Canopy CPE in NAT mode - traceroute fails ?

When the CPE is in NAT mode tracert from windows XP ‘times out’ on all hops except the final destination.

C:’>tracert 10.10.10.1

Tracing route to 10.10.10.1 over a maximum of 30 hops

1 * * * Request timed out.
2 * * * Request timed out.
3 * * * Request timed out.
4 * * * Request timed out.
5 15 ms 14 ms 14 ms 10.10.10.1 – Destination

This is our network - the destination is 5 hops out… we don’t block tracert or ping …

Is this normal ?

thx

no this is not normal…

what your IP address and config ? what is the IP of your SM ? what is your setup (between machine and SM)

I would expect you to see atleast the first hop (SM ?)

The subnet is 10.30.100.0/24.
Backhual Radio (which is routed) is at 10.30.100.1/24
Backhual Radio has no routes for the CPE - it shouldn’t since the AP is bridging and the /24 covers the whole subnet
Backhual Radios PtP IP is 10.20.10.2- it’s peer is 10.20.10.1

AP IP 10.30.100.130/24 (we set it above the /25 mark for furture subnetting considerations)
AP Gateway IP 10.30.100.1
AP RF Private 172.16.128.1

CPE NAT Public Network Interface is 10.30.100.150/24
CPE Gateway IP address 10.30.100.1 (the backhual radio)
CPE Private Network Interface 192.168.11.1/24
CPE RF Public 172.16.128.131

DMZ Host is NOT enabled

The CPE can route to the Internet, and I can ping it’s public interface from the NOC. User can surf fine too. But tracert shows * * * on all but the final hop and a VPN Software that uses a UDP Wrapper for NAT Traversal fails when the CPE is in NAT mode. Works fine when the CPE is in “Transparent” mode.

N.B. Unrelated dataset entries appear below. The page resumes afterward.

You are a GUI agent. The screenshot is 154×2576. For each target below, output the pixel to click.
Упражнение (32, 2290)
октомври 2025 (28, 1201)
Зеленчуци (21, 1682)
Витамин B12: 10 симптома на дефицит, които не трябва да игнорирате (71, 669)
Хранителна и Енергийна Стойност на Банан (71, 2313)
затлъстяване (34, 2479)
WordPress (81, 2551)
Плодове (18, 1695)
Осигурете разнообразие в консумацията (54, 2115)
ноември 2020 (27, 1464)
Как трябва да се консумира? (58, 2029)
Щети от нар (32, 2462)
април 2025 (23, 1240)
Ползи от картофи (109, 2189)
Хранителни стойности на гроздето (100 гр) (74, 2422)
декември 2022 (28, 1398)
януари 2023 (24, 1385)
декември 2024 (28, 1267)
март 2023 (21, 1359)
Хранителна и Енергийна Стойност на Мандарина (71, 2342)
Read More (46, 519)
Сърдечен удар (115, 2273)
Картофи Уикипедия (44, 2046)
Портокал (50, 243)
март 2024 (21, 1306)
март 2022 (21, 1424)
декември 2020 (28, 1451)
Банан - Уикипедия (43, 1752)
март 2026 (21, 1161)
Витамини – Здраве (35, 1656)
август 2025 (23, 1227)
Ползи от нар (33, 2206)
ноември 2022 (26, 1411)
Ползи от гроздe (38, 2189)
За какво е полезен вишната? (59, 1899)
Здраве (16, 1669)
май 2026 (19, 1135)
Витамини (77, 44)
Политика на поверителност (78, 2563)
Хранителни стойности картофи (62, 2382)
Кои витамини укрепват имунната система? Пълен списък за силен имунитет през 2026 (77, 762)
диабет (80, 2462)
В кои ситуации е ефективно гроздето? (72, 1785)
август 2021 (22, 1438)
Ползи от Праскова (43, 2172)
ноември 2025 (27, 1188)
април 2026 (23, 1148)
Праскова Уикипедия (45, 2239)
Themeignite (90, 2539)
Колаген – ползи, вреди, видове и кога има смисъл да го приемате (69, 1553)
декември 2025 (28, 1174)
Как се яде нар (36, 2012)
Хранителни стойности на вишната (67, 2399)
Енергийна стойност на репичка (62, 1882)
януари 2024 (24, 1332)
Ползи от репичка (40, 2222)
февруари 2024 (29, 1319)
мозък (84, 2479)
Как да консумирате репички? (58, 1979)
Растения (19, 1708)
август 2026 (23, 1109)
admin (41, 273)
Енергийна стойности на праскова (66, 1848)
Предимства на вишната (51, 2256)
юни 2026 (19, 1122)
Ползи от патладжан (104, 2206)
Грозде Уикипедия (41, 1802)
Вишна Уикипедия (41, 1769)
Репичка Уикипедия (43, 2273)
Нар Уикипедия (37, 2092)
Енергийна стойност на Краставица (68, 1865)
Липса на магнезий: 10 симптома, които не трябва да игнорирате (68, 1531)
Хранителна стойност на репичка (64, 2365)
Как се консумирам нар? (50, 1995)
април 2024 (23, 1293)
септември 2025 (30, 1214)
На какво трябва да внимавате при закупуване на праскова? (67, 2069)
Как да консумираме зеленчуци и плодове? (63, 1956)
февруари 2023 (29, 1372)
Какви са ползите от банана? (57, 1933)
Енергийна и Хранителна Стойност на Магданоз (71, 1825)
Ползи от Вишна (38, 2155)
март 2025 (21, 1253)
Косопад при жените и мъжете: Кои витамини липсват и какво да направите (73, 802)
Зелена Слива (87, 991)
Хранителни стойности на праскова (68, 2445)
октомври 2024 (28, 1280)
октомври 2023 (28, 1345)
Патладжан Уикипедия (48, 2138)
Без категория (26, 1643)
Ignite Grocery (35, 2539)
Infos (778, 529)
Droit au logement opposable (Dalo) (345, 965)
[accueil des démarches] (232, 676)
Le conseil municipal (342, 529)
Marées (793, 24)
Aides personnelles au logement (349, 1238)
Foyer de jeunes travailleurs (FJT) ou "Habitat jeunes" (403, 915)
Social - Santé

I tried moving the Customer to the DMZ IP on the CPE - no change: trancert doesn’t work and the UDP wrapped VPN connection fails.

Changing the CPE to bridged (transparent) mode works perfectly (of course).

From what I’ve read in the forum history Jerry and others are deploying NAT routers (e.g. dlinks) at the customer site, and bridging the WAN side of the NAT router through the SM. Is this Why? The Moto UDP NAT engine just doesn’t work? That’s a real PITA.

Thx

So here is the tracert with the SM running a NAT
C:’>tracert -d 172.16.2.200

Tracing route to 172.16.2.200 over a maximum of 30 hops

1 * * * Request timed out.
2 * * * Request timed out.
3 * * * Request timed out.
4 * * * Request timed out.
5 19 ms 14 ms 19 ms 172.16.2.200

Trace complete.


And the tracert with the SM bridging:

C:’>tracert -d 172.16.2.200

Tracing route to 172.16.2.200 over a maximum of 30 hops

1 12 ms 9 ms 9 ms 10.30.100.1
2 17 ms 9 ms 14 ms 10.30.20.1
3 16 ms 9 ms 14 ms 10.10.40.1
4 9 ms 14 ms 14 ms 10.10.20.1
5 17 ms 14 ms 14 ms 172.16.2.200

Trace complete.

So the hops are accurate, but the intermediate replies don’t show up ?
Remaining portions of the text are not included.